*** Opening DATASET EXCERPTS ***

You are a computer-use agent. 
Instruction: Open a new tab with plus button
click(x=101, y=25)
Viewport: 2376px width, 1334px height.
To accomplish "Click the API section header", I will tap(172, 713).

*** Closing DATASET EXCERPTS ***

EXERCISE INSTRUCTIONS —
Without leaving anything out, output all of the data above exactly.

ANSWER BOX —
You are a computer-use agent. 
Instruction: Open a new tab with plus button
click(x=101, y=25)
Viewport: 2376px width, 1334px height.
To accomplish "Click the API section header", I will tap(172, 713).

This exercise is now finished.